Your goal:
Retype every entry below character for character, keeping the original line breaks.

------------

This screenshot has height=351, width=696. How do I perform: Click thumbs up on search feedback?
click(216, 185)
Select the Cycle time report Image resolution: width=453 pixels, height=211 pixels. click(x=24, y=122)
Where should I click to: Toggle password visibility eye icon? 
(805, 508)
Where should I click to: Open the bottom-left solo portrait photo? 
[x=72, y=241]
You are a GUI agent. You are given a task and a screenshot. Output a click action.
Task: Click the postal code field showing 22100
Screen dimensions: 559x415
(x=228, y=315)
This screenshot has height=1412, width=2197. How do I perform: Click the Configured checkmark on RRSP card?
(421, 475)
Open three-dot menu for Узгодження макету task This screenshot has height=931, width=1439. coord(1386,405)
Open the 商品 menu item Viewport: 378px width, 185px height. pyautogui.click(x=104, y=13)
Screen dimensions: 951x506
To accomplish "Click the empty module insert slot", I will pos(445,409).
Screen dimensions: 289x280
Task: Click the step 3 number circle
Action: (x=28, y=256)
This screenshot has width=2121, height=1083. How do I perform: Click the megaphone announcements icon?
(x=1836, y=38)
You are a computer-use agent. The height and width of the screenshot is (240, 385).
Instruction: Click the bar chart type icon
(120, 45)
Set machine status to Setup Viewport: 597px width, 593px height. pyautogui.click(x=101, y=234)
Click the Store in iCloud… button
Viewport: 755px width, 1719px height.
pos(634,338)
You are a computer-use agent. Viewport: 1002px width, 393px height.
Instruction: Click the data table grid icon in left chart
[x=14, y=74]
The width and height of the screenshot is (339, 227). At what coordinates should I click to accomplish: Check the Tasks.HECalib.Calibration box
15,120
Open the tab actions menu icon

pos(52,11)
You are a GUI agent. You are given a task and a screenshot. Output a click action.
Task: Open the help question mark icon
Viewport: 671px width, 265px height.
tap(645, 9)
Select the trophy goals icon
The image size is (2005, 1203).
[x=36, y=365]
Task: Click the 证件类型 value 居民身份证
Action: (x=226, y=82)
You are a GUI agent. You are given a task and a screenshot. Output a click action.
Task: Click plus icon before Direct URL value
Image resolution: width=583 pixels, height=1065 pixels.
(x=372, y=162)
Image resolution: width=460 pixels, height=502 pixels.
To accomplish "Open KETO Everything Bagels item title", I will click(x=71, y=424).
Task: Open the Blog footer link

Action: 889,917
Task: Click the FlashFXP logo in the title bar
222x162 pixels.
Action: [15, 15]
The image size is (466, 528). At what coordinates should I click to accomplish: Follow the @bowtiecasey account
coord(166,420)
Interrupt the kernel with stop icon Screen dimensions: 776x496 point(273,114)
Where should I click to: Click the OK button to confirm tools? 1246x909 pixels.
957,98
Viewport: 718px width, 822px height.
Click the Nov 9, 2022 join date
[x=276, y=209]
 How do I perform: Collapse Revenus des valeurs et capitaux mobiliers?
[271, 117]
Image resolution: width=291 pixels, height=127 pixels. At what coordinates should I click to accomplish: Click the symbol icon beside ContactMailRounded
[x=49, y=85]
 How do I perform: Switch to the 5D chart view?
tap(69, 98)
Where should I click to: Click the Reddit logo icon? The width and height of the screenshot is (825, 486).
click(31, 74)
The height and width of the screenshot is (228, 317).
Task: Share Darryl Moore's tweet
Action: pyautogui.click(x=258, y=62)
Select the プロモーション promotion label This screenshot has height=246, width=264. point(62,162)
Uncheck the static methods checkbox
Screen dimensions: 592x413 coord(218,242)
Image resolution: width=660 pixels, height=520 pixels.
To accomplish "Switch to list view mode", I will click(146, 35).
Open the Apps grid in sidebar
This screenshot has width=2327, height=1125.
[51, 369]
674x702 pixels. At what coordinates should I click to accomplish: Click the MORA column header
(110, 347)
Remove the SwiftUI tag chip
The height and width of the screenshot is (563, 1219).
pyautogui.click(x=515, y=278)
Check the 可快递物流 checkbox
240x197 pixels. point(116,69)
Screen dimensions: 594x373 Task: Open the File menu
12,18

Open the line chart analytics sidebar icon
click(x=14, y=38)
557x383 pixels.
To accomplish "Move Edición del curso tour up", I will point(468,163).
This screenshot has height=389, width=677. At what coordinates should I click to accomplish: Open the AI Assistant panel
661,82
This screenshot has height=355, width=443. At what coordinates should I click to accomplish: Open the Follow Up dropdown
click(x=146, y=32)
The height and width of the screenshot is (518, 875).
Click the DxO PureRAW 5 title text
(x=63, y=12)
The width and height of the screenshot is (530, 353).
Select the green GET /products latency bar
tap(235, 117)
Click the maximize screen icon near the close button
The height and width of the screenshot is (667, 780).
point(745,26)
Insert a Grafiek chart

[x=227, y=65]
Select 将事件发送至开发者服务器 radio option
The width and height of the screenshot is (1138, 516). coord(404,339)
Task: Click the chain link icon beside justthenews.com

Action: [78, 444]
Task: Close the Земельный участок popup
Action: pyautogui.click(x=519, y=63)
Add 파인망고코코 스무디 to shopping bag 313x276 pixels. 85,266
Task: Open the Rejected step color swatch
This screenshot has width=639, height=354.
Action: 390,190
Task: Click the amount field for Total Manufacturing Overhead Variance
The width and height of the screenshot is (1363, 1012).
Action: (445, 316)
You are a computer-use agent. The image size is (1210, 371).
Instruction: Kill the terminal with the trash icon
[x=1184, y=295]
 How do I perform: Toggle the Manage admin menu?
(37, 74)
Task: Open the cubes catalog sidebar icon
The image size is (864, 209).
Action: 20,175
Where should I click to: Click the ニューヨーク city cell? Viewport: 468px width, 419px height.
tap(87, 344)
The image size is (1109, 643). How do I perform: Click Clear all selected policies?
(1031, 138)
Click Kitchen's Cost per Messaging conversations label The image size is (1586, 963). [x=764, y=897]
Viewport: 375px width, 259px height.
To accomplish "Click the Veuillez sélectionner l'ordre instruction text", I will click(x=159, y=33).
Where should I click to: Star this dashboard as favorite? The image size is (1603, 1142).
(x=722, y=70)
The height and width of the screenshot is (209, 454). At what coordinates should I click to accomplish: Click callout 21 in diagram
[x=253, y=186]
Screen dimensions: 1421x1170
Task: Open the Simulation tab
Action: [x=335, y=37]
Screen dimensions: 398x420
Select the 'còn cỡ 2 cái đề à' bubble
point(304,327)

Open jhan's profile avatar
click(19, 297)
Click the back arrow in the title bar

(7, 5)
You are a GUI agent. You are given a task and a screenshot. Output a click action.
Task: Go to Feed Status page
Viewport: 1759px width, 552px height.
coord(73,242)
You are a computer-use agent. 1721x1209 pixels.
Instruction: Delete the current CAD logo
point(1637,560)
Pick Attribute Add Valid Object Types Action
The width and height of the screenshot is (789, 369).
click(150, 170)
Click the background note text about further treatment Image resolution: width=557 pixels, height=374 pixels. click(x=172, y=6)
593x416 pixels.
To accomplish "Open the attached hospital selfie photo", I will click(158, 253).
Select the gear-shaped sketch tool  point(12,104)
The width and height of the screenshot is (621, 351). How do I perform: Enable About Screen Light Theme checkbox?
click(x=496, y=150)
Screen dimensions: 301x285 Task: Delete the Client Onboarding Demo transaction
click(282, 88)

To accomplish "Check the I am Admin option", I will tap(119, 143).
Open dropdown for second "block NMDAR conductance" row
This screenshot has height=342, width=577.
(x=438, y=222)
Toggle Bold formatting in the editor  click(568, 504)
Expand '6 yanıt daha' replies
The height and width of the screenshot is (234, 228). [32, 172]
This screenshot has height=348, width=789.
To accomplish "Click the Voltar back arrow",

------------

Answer to this problem:
This screenshot has height=351, width=696. How do I perform: Click thumbs up on search feedback?
click(216, 185)
Select the Cycle time report Image resolution: width=453 pixels, height=211 pixels. click(x=24, y=122)
Where should I click to: Toggle password visibility eye icon? 
(805, 508)
Where should I click to: Open the bottom-left solo portrait photo? 
[x=72, y=241]
You are a GUI agent. You are given a task and a screenshot. Output a click action.
Task: Click the postal code field showing 22100
Screen dimensions: 559x415
(x=228, y=315)
This screenshot has height=1412, width=2197. How do I perform: Click the Configured checkmark on RRSP card?
(421, 475)
Open three-dot menu for Узгодження макету task This screenshot has height=931, width=1439. coord(1386,405)
Open the 商品 menu item Viewport: 378px width, 185px height. pyautogui.click(x=104, y=13)
Screen dimensions: 951x506
To accomplish "Click the empty module insert slot", I will pos(445,409).
Screen dimensions: 289x280
Task: Click the step 3 number circle
Action: (x=28, y=256)
This screenshot has width=2121, height=1083. How do I perform: Click the megaphone announcements icon?
(x=1836, y=38)
You are a computer-use agent. The height and width of the screenshot is (240, 385).
Instruction: Click the bar chart type icon
(120, 45)
Set machine status to Setup Viewport: 597px width, 593px height. pyautogui.click(x=101, y=234)
Click the Store in iCloud… button
Viewport: 755px width, 1719px height.
pos(634,338)
You are a computer-use agent. Viewport: 1002px width, 393px height.
Instruction: Click the data table grid icon in left chart
[x=14, y=74]
The width and height of the screenshot is (339, 227). At what coordinates should I click to accomplish: Check the Tasks.HECalib.Calibration box
15,120
Open the tab actions menu icon

pos(52,11)
You are a GUI agent. You are given a task and a screenshot. Output a click action.
Task: Open the help question mark icon
Viewport: 671px width, 265px height.
tap(645, 9)
Select the trophy goals icon
The image size is (2005, 1203).
[x=36, y=365]
Task: Click the 证件类型 value 居民身份证
Action: (x=226, y=82)
You are a GUI agent. You are given a task and a screenshot. Output a click action.
Task: Click plus icon before Direct URL value
Image resolution: width=583 pixels, height=1065 pixels.
(x=372, y=162)
Image resolution: width=460 pixels, height=502 pixels.
To accomplish "Open KETO Everything Bagels item title", I will click(x=71, y=424).
Task: Open the Blog footer link

Action: 889,917
Task: Click the FlashFXP logo in the title bar
222x162 pixels.
Action: [15, 15]
The image size is (466, 528). At what coordinates should I click to accomplish: Follow the @bowtiecasey account
coord(166,420)
Interrupt the kernel with stop icon Screen dimensions: 776x496 point(273,114)
Where should I click to: Click the OK button to confirm tools? 1246x909 pixels.
957,98
Viewport: 718px width, 822px height.
Click the Nov 9, 2022 join date
[x=276, y=209]
 How do I perform: Collapse Revenus des valeurs et capitaux mobiliers?
[271, 117]
Image resolution: width=291 pixels, height=127 pixels. At what coordinates should I click to accomplish: Click the symbol icon beside ContactMailRounded
[x=49, y=85]
 How do I perform: Switch to the 5D chart view?
tap(69, 98)
Where should I click to: Click the Reddit logo icon? The width and height of the screenshot is (825, 486).
click(31, 74)
The height and width of the screenshot is (228, 317).
Task: Share Darryl Moore's tweet
Action: pyautogui.click(x=258, y=62)
Select the プロモーション promotion label This screenshot has height=246, width=264. point(62,162)
Uncheck the static methods checkbox
Screen dimensions: 592x413 coord(218,242)
Image resolution: width=660 pixels, height=520 pixels.
To accomplish "Switch to list view mode", I will click(146, 35).
Open the Apps grid in sidebar
This screenshot has width=2327, height=1125.
[51, 369]
674x702 pixels. At what coordinates should I click to accomplish: Click the MORA column header
(110, 347)
Remove the SwiftUI tag chip
The height and width of the screenshot is (563, 1219).
pyautogui.click(x=515, y=278)
Check the 可快递物流 checkbox
240x197 pixels. point(116,69)
Screen dimensions: 594x373 Task: Open the File menu
12,18

Open the line chart analytics sidebar icon
click(x=14, y=38)
557x383 pixels.
To accomplish "Move Edición del curso tour up", I will point(468,163).
This screenshot has height=389, width=677. At what coordinates should I click to accomplish: Open the AI Assistant panel
661,82
This screenshot has height=355, width=443. At what coordinates should I click to accomplish: Open the Follow Up dropdown
click(x=146, y=32)
The height and width of the screenshot is (518, 875).
Click the DxO PureRAW 5 title text
(x=63, y=12)
The width and height of the screenshot is (530, 353).
Select the green GET /products latency bar
tap(235, 117)
Click the maximize screen icon near the close button
The height and width of the screenshot is (667, 780).
point(745,26)
Insert a Grafiek chart

[x=227, y=65]
Select 将事件发送至开发者服务器 radio option
The width and height of the screenshot is (1138, 516). coord(404,339)
Task: Click the chain link icon beside justthenews.com

Action: [78, 444]
Task: Close the Земельный участок popup
Action: pyautogui.click(x=519, y=63)
Add 파인망고코코 스무디 to shopping bag 313x276 pixels. 85,266
Task: Open the Rejected step color swatch
This screenshot has width=639, height=354.
Action: 390,190
Task: Click the amount field for Total Manufacturing Overhead Variance
The width and height of the screenshot is (1363, 1012).
Action: (445, 316)
You are a computer-use agent. The image size is (1210, 371).
Instruction: Kill the terminal with the trash icon
[x=1184, y=295]
 How do I perform: Toggle the Manage admin menu?
(37, 74)
Task: Open the cubes catalog sidebar icon
The image size is (864, 209).
Action: 20,175
Where should I click to: Click the ニューヨーク city cell? Viewport: 468px width, 419px height.
tap(87, 344)
The image size is (1109, 643). How do I perform: Click Clear all selected policies?
(1031, 138)
Click Kitchen's Cost per Messaging conversations label The image size is (1586, 963). [x=764, y=897]
Viewport: 375px width, 259px height.
To accomplish "Click the Veuillez sélectionner l'ordre instruction text", I will click(x=159, y=33).
Where should I click to: Star this dashboard as favorite? The image size is (1603, 1142).
(x=722, y=70)
The height and width of the screenshot is (209, 454). At what coordinates should I click to accomplish: Click callout 21 in diagram
[x=253, y=186]
Screen dimensions: 1421x1170
Task: Open the Simulation tab
Action: [x=335, y=37]
Screen dimensions: 398x420
Select the 'còn cỡ 2 cái đề à' bubble
point(304,327)

Open jhan's profile avatar
click(19, 297)
Click the back arrow in the title bar

(7, 5)
You are a GUI agent. You are given a task and a screenshot. Output a click action.
Task: Go to Feed Status page
Viewport: 1759px width, 552px height.
coord(73,242)
You are a computer-use agent. 1721x1209 pixels.
Instruction: Delete the current CAD logo
point(1637,560)
Pick Attribute Add Valid Object Types Action
The width and height of the screenshot is (789, 369).
click(150, 170)
Click the background note text about further treatment Image resolution: width=557 pixels, height=374 pixels. click(x=172, y=6)
593x416 pixels.
To accomplish "Open the attached hospital selfie photo", I will click(158, 253).
Select the gear-shaped sketch tool  point(12,104)
The width and height of the screenshot is (621, 351). How do I perform: Enable About Screen Light Theme checkbox?
click(x=496, y=150)
Screen dimensions: 301x285 Task: Delete the Client Onboarding Demo transaction
click(282, 88)

To accomplish "Check the I am Admin option", I will tap(119, 143).
Open dropdown for second "block NMDAR conductance" row
This screenshot has height=342, width=577.
(x=438, y=222)
Toggle Bold formatting in the editor  click(568, 504)
Expand '6 yanıt daha' replies
The height and width of the screenshot is (234, 228). [32, 172]
This screenshot has height=348, width=789.
To accomplish "Click the Voltar back arrow",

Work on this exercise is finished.